Um Adaption und Interpretation geht es auch in der Gemäldeserie von Irene de Navarro. "Nachgestellt" – diese Bezeichnung liest man auf einem großen Ordner, in dem die Fotos der Originale und die mit lebenden Personen "nachgestellten" Fotografien abgeheftet sind. Seit Mitte der 90er Jahre lichtet Navarro ihre Familienmitglieder in kunsthistorischen Posen ab. Die Fotografien dienen ihr im nächsten Arbeitsschritt als Vorlagen für ihre eindrucksvollen Gemälde. Werke von Frans Hals, Rubens oder Murillo werden so aufgefrischt und in die heutige Zeit transformiert.

Von A bis Z, von der Adaption zum Zitat

Wer nichts von der Verfahrensweise der Künstlerin ahnt, wird die Gemälde vermutlich als rätselhaft oder surreal empfinden. Eine verhüllte Frau und eine Mutter mit Kindern schauen da hilflos zu, wie drei kräftige junge Männer eine Mercedes-Limousine vom Hof schieben. Dass diese merkwürdige Szene eine aktualisierte Fassung des Medea-Gemäldes von Anselm Feuerbach darstellt, erkennt der Betrachter nur, wenn er sich das "Vorbild" ins Gedächtnis ruft.

Im deutschen Begriff "Nachgestellt" steckt freilich noch eine zweite Bedeutungsebene, die sich aus dem Bereich des Jagdwesens herleitet.

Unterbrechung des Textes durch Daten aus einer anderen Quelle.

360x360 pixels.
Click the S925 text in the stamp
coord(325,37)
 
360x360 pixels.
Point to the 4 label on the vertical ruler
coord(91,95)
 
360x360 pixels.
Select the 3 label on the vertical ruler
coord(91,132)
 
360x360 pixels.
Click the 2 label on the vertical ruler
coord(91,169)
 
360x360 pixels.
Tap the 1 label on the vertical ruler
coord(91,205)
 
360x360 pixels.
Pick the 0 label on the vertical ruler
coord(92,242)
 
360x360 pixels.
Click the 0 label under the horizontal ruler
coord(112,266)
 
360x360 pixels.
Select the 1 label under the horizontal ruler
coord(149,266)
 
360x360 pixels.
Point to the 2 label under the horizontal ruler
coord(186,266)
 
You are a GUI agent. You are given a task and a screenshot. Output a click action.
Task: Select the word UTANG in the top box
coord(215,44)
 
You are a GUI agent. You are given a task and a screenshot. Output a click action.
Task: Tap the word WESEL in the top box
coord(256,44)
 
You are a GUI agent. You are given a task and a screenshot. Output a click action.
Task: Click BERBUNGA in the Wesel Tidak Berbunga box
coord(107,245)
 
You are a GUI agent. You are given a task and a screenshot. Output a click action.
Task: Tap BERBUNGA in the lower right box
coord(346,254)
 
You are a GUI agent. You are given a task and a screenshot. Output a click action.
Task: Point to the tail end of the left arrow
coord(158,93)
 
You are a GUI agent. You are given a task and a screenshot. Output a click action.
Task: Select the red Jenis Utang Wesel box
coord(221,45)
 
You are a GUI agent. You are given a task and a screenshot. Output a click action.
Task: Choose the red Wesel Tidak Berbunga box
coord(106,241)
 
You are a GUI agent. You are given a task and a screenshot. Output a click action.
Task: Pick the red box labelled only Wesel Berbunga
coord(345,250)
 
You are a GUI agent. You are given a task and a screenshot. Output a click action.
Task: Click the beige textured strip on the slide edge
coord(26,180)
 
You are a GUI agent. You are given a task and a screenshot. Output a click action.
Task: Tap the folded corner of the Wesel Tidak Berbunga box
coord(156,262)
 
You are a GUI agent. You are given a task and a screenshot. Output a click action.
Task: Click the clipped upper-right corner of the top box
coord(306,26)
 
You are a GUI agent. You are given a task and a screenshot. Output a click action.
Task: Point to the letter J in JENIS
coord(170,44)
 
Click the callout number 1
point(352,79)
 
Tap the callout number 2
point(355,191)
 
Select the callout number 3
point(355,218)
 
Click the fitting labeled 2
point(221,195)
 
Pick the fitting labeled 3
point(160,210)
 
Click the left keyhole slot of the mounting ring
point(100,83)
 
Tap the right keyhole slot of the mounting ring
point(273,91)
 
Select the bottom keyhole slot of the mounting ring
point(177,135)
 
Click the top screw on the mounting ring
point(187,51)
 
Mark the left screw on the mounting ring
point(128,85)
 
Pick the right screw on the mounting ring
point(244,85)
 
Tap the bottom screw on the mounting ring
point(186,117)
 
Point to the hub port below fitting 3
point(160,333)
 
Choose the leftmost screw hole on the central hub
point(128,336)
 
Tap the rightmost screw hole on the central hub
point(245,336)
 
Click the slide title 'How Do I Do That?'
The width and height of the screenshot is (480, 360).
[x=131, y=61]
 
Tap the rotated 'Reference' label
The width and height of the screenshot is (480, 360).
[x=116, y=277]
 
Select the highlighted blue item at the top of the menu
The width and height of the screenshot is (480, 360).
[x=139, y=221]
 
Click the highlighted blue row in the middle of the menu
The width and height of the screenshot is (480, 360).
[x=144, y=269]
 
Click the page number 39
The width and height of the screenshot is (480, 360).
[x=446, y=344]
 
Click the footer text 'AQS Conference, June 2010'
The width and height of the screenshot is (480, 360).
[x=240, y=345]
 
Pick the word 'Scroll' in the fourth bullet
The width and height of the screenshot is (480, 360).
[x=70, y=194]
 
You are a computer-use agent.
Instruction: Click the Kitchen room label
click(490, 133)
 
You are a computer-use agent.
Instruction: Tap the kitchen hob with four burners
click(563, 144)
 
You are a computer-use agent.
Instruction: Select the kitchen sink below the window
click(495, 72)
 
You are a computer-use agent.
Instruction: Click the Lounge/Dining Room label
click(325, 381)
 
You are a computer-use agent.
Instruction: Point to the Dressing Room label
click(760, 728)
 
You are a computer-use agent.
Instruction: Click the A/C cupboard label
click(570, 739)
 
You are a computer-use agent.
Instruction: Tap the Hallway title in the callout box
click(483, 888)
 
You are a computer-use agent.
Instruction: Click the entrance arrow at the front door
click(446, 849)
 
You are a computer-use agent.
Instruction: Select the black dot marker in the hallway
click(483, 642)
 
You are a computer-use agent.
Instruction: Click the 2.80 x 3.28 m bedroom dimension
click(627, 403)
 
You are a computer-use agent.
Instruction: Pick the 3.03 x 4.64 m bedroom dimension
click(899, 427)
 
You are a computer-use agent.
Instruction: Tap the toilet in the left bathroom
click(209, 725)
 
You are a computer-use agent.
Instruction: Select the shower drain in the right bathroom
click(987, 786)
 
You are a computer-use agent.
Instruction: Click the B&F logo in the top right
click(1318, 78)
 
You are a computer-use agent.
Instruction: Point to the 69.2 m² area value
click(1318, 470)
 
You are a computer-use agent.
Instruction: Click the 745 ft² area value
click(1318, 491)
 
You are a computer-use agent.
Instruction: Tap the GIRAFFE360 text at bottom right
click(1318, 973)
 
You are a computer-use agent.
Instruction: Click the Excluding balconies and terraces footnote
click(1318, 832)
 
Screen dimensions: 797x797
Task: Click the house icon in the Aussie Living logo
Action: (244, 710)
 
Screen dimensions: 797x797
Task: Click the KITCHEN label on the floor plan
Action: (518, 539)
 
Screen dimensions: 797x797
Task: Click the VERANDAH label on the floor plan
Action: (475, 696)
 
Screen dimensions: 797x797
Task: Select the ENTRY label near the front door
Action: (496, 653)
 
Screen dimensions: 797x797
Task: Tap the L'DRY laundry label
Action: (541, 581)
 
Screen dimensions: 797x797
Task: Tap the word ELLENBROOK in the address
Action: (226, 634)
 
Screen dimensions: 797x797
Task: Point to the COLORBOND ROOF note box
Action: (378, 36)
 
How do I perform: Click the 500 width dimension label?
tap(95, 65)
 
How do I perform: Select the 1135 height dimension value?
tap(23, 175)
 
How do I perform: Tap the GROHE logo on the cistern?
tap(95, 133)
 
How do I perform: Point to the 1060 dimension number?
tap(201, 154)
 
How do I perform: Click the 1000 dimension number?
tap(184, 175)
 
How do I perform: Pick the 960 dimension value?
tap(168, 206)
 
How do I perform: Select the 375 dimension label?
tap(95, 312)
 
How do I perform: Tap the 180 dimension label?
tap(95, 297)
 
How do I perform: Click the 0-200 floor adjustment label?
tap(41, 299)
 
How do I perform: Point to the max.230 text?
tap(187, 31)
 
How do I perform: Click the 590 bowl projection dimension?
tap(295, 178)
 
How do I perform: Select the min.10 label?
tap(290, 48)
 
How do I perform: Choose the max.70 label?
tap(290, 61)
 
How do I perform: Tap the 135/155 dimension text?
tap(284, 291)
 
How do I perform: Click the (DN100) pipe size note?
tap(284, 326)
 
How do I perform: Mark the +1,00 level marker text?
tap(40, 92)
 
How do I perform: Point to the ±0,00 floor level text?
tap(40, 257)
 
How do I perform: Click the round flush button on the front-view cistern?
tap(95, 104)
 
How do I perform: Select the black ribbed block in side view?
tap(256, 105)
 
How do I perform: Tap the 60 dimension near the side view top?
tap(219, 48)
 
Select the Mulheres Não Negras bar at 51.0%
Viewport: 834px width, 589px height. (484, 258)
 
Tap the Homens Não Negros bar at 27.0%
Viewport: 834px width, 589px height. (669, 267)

Man stellt dem Fuchs oder dem Hasen nach. Irene Navarro spürt in diesem Fall der Bedeutung der Vorbilder nach. Denn es geht ihr offensichtlich nicht ums oberflächliche Zitat.

Die inspirierenden Gemälde entdeckt die Künstlerin in der Regel auf Reisen, bei Museumsbesuchen. Es sind somit stets die Originale, keine Abbildungen oder Reproduktionen, die ihre Phantasie beflügeln. Schon an Ort und Stelle befasst sie sich mit den Vorbildern, spürt ihnen nach, studiert die Lichtregie, die Ikonographie und die Bildtechniken der alten Meister ganz genau. Um dann - in ihrer eigenen Stilsprache - aus dem Gefundenen etwas ganz Neues entstehen zu lassen. Etwas, das in unsere Zeit hineinkatapultiert ist. So entstehen rätselhafte Szenen mit Menschen, die zeitgenössische Kleidung tragen und dabei eine sonderbar antiquierte Mimik und Gestik zur Schau tragen.

Der Rückblick

Das Erforschen und Erneuern des Tradierten ist die eine Richtung. Dem Beobachter bieten die Arbeiten der Düsseldorfer Malerin darüberhinaus die Möglichkeit, im Zurückblick auf die Vorbilder, deren Qualität mit geklärter Wahrnehmung neu zu erfahren. Das heißt: Navarro sieht und arbeitet nicht wie Feuerbach oder Manet, sondern von ihren Neu-Schöpfungen aus wird die Eigenart von Feuerbach oder Manet für uns wieder neu erfahrbar.

So posiert sie selbst auf dem Gemälde "Im Wintergarten" (nach Manet) mit seltsam entrücktem Blick neben ihrem Lebensgefährten. Die zunehmende Vereinzelung des Bürgers in der Großstadt des 19. Jahrhunderts war ein Phänomen, das Manet in solchen Werken thematisierte. Wenn Navarro dieses Motiv im Jahr 2006 "nachstellt", dann erinnert sie daran, dass das Problem der Vereinzelung uns heute mehr denn je beschäftigt. Die Künstlerin zwingt uns freilich nie eine eindeutige Betrachtungsweise auf; ihre Variationen sind mit Bedacht sehr bedeutungsoffen angelegt.

Natürlich haben all diese wundervoll einfühlsamen Adaptionen auch eine familiäre Komponente. Die Kinder und Enkel der Künstlerin und ihres Lebensgefährten stellen sich immer wieder gern als Modelle für die Gemälde zur Verfügung. Scherzhaft bezeichnet Irene de Navarro diesen Teil ihrer Arbeit als "gemaltes Familienalbum".

Doch die Bedeutung dieser Bilder reicht weit übers Private hinaus. Sie lassen uns neugierig werden auf scheinbar bekannte Kunstwerke, sie öffnen und fokussieren den Blick und zeigen Vertrautes im neuen Gewand.